View-Aware Semantic Alignment for Aerial-Ground Person Re-Identification¶

Conference: CVPR 2026
arXiv: 2605.18192
Code: https://github.com/Cat-Zero/ViSA (Available)
Area: Human Understanding / Person Re-Identification
Keywords: Aerial-Ground Person Re-Identification, View-aware, Mixture of Experts, Graph Convolution, Feature Decoupling

TL;DR¶

To address the drastic viewpoint differences between UAVs and ground cameras in Aerial-Ground Person Re-Identification (AGPReID), this paper proposes ViSA. Instead of pursuing forced "view-invariant" alignment of shared parts, it utilizes a set of Expert-driven Token Generation Modules (ETGM) to generate adaptive semantic queries. These queries are then anchored to their responsive local regions using a Dual-branch Local Fusion Module (DLFM) through graph reasoning. This simultaneously preserves view-invariant and view-specific identity cues, achieving a \(10.06\%\) mAP improvement on the CARGO cross-view protocol.

Background & Motivation¶

Background: Person Re-Identification (ReID) aims to match the same individual across non-overlapping cameras. The integration of UAVs into surveillance networks has given rise to Aerial-Ground Person Re-ID (AGPReID), where queries and the gallery come from top-down UAV views and eye-level fixed cameras, respectively, resulting in extreme viewpoint differences. Existing AGPReID methods primarily follow the "view-invariant" paradigm, such as VDT, which decouples view factors to align shared representations across views.
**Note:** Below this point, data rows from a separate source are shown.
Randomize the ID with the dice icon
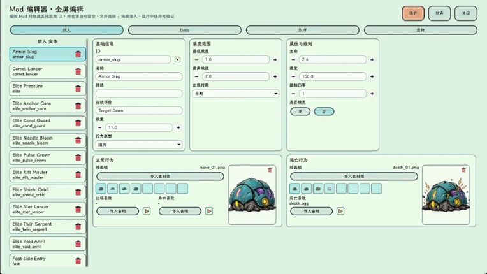 177,59
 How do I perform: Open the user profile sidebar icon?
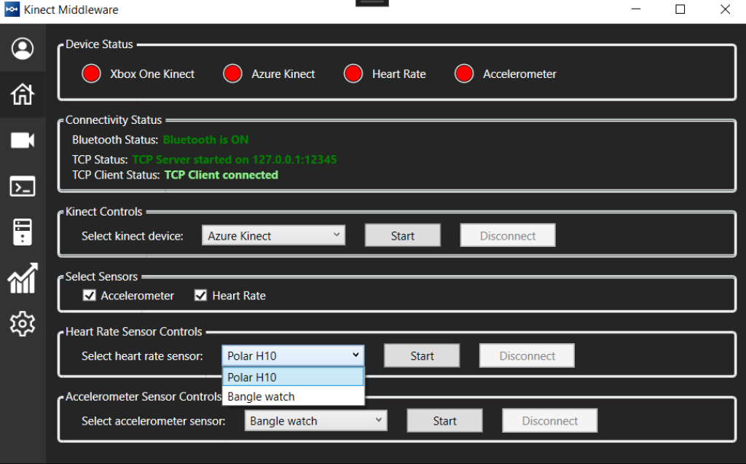click(22, 48)
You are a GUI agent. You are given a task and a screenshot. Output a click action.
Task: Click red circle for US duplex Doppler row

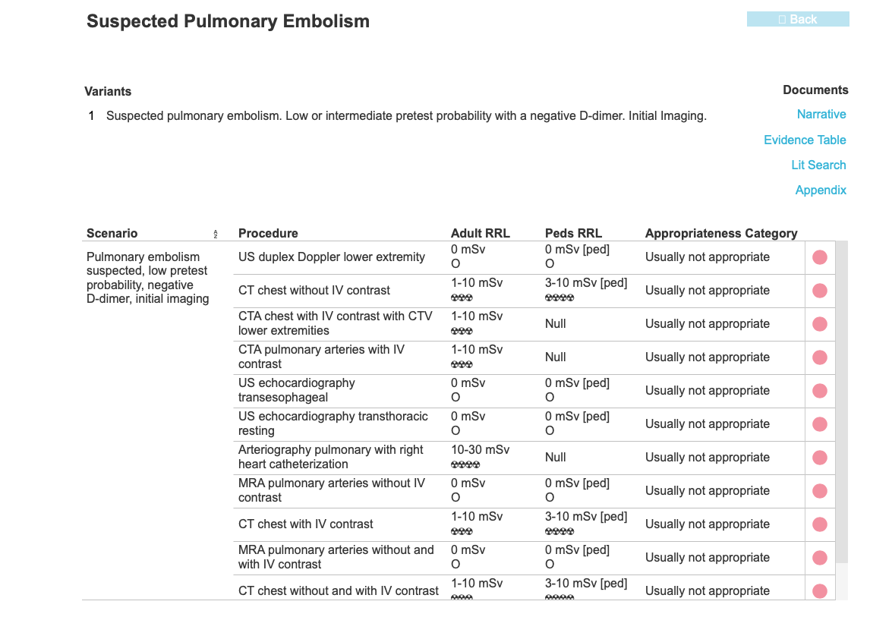820,257
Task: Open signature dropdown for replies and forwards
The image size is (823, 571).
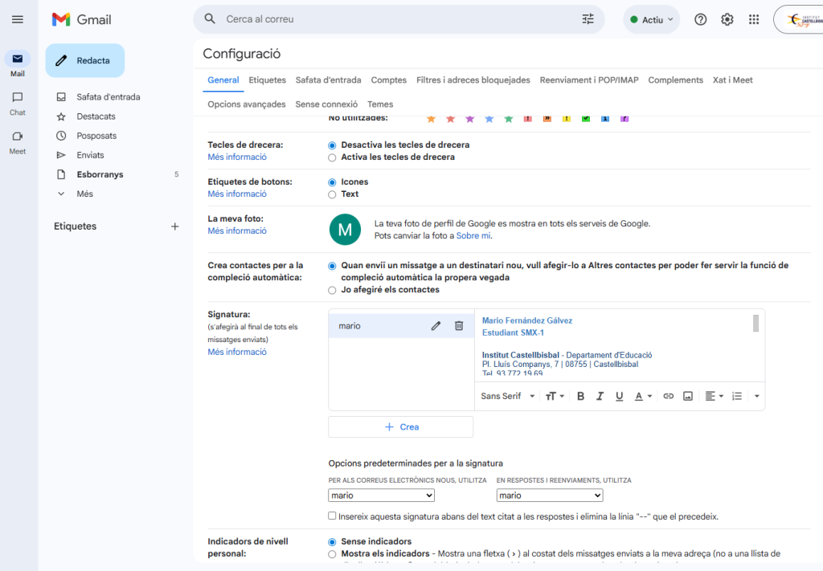Action: click(x=549, y=496)
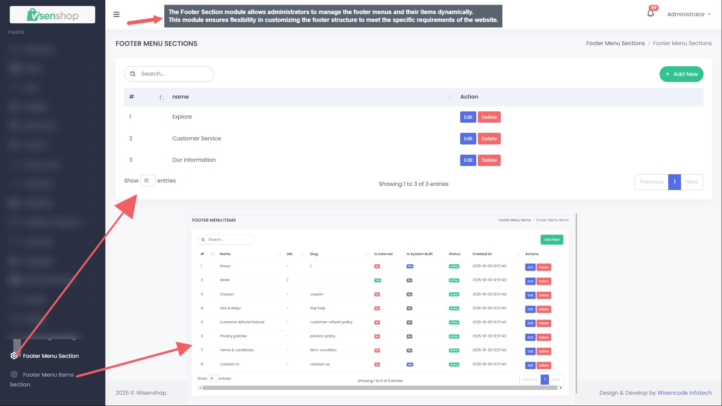
Task: Click the Add New button
Action: pos(681,74)
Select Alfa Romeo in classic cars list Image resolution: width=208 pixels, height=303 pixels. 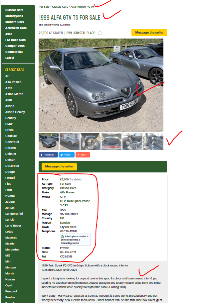pyautogui.click(x=13, y=82)
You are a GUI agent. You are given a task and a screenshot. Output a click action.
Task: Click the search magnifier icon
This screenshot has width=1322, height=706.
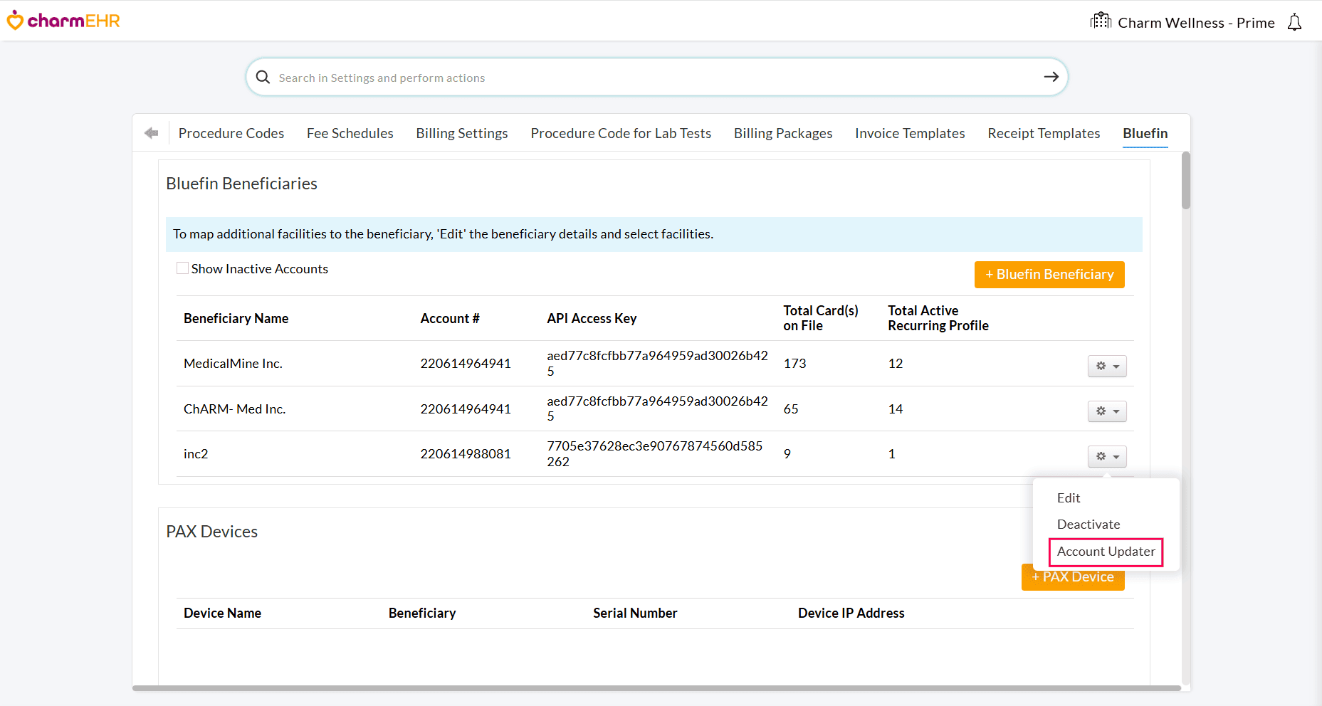pos(263,77)
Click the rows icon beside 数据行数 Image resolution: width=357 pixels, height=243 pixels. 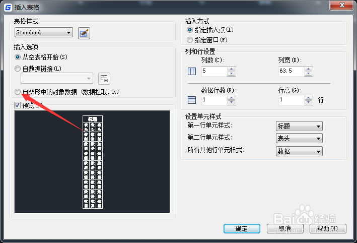pyautogui.click(x=192, y=100)
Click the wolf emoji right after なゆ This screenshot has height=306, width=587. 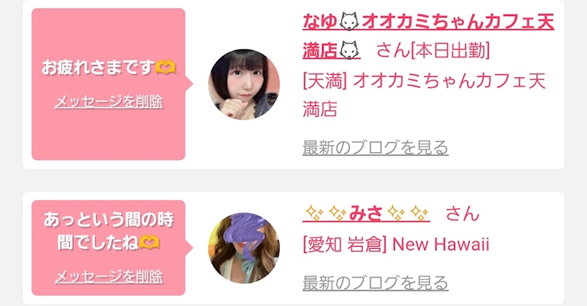[349, 22]
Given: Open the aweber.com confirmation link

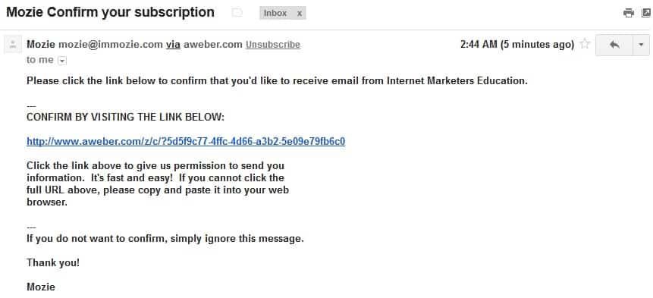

Limitations of Prior Work: The authors point out a neglected side effect of the "view-invariant" paradigm: it essentially forces part-level alignment. To match features between two views, the model is compelled to match only the shared parts visible in both, thereby suppressing discriminative cues that are strongly related to identity but prominent only in a specific view (e.g., legs in ground views, shoulders in aerial views). Furthermore, existing methods often rely on global representations. However, steep angles and occlusions in aerial views frequently lead to missing body parts, making global descriptors unreliable. Fine-grained identity evidence is actually hidden within local patches.

Key Challenge: From an information theory perspective, the representation \(Z=f(X,V)\) entangles the identity factor \(X\) and the view factor \(V\). The ideal goal is to \(\max I(Z;Y)\) while minimizing \(I(Z;V)\). However, strictly suppressing \(I(Z;V)\) inherently reduces \(I(Z;Y)\), as view-related cues like clothing folds and body shape consistency are partially correlated with identity. Uniformly suppressing the viewpoint effectively discards useful discriminative information.

Goal / Key Insight: Rather than suppressing the viewpoint, it is better to decouple and utilize it. The authors explicitly split the representation into \(Z=[Z_{inv}, Z_{spe}]\), constraining \(I(Z_{inv};V)\approx 0\) (view-invariant, identity-preserving) and \(I(Z_{spe};V)>0\) (explicitly encoding systematic appearance changes caused by the viewpoint), thus avoiding the information bottleneck caused by adversarial suppression.

Core Idea: Replace "view-invariant part alignment" with "view-aware semantic alignment." This involves using view-specific experts to generate adaptive queries and then aligning these queries with their respective responsive local regions to leverage both view-invariant and view-specific identity cues.

Method¶

Overall Architecture¶

ViSA is an encoder-decoder structure built upon the View-Decoupled Transformer (VDT). The encoder uses a dual-stream design: each layer introduces independent learnable view tokens for aerial and ground views. The [CLS] token subtracts the corresponding view token layer by layer to remove view bias and obtain a more view-invariant global representation while retaining view-sensitive semantics. Since a single [CLS] token cannot capture the fine-grained details dispersed across patches, the decoder follows with two complementary modules: the ETGM (Expert-driven Token Generation Module), which uses a Mixture-of-Experts (MoE) mechanism to route local patch information into a set of semantic queries while keeping invariant and view-dependent components separated; and the DLFM (Dual-branch Local Fusion Module), which uses graph reasoning to anchor each query to its most relevant local patches for structural alignment. Finally, the refined local features from both branches are concatenated with the global [CLS] to form the final discriminative representation for cross-view retrieval.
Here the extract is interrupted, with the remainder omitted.